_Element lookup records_
════════
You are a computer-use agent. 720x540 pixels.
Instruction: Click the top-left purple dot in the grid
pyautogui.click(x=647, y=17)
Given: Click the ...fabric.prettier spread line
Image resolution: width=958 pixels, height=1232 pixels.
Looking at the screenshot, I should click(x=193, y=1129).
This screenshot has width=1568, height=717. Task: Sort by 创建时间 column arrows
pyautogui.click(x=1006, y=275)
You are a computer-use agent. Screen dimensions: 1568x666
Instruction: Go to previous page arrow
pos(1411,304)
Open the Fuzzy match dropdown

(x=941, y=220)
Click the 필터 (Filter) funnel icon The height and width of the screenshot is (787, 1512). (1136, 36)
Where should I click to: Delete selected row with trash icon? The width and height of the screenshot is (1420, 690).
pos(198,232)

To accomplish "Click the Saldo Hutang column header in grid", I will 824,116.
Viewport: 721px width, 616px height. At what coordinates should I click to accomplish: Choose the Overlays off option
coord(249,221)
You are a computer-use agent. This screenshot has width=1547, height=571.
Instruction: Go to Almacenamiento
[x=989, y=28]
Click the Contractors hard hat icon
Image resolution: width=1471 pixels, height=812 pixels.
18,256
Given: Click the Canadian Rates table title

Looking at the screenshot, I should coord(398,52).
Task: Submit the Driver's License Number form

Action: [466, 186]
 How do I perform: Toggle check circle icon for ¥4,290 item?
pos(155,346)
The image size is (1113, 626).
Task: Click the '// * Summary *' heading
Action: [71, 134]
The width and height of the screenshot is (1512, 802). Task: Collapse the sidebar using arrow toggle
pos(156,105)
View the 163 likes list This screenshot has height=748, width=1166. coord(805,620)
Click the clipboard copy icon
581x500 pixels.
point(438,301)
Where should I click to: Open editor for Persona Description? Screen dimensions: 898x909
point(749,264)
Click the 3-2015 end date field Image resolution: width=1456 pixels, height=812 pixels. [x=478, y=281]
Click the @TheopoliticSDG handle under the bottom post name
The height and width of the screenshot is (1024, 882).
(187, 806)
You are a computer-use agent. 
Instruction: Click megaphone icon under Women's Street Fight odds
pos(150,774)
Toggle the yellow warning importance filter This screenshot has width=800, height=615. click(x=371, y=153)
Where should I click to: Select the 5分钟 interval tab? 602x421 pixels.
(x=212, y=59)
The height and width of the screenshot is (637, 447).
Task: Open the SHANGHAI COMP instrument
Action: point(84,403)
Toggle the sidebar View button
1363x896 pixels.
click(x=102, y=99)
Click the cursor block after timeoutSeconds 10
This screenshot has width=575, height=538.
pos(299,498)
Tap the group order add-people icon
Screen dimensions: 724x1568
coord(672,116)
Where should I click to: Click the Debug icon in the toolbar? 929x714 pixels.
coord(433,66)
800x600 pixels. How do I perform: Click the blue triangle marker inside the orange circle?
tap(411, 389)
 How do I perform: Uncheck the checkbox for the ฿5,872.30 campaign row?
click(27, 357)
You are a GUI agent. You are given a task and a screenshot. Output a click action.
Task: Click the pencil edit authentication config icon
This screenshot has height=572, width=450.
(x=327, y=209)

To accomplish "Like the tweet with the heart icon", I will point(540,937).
════════
_What is being asked_
Reproduce only the lines of the records from the one containing "This screenshot has width=1568, height=717." through the one containing "Click the 필터", inclusive, replacing "dropdown" with "menu" and leaving everything else unchanged.

_Reply to the exercise_
This screenshot has width=1568, height=717. Task: Sort by 创建时间 column arrows
pyautogui.click(x=1006, y=275)
You are a computer-use agent. Screen dimensions: 1568x666
Instruction: Go to previous page arrow
pos(1411,304)
Open the Fuzzy match menu

(x=941, y=220)
Click the 필터 (Filter) funnel icon The height and width of the screenshot is (787, 1512). (1136, 36)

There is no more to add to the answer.